03-06-2007 10:39 PM - edited 03-03-2019 04:03 PM
I pasted another one including attachment :-)
Hi, can you clarify this?
Imagine my "root" bridge has been identified. Please find attached diagram. Then I have two switches "Switch2" and "Switch3". I understand that at that point a root port for each switch should be determined determined based on the lowest cost to get to root bridge. If I look at "Switch3", what happens if I have two paths with same cost to get to "Root"?
Which path the STP algorithm would take at that point thus making that the "Root Port" and the path with the highest cost the "blocked" port??
03-06-2007 11:00 PM
Generally the root port is elected based on the lowest cost to the root bridge (bandwidth based). In case the cost remains the same the tie breaking criteria is Lowest Sender Port ID.
03-07-2007 05:04 AM
Hi
The root port will be determined by the following
1) Lowest Root path cost. if these are equal
2) Lowest sending Bridge ID. If these are equal
3) Lowest Port ID
HTH
Jon
03-07-2007 05:44 AM
Friend,
STP uses the following order sequence to decide on its parameters
Step 1. Lowest Root BID
Step 2. Lowest Path Cost to Root Bridge
Step 3. Lowest Sender BID
Step 4. Lowest Port ID
In your case the step 1 & 2 would yield the same result and hence the deciding factor would be the 3 point which is the lowest sender bridge ID (which could be either be the root or the swith2 in your case)
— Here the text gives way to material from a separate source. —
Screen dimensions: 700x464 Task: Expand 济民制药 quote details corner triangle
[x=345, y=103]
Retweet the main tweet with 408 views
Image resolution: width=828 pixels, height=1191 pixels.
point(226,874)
If you had both the links terminated on the same root switch directly, then the deciding factor would have been the port ID and the lowest port would be in forwarding state by default.
HTH, rate if it does
Narayan
03-07-2007 05:50 AM
Hi Narayan
I don't believe Step 1 comes into the decision in electing the root port. The original poster said that the root bridge had already been elected so step 1 is not taken into account.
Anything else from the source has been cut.